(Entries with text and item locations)

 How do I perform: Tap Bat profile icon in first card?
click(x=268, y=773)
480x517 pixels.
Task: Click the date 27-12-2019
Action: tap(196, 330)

_Exercise aim_. Can you reproduce each of the entries above line for line, with no changes?

_Reply to the exercise_.
 How do I perform: Tap Bat profile icon in first card?
click(x=268, y=773)
480x517 pixels.
Task: Click the date 27-12-2019
Action: tap(196, 330)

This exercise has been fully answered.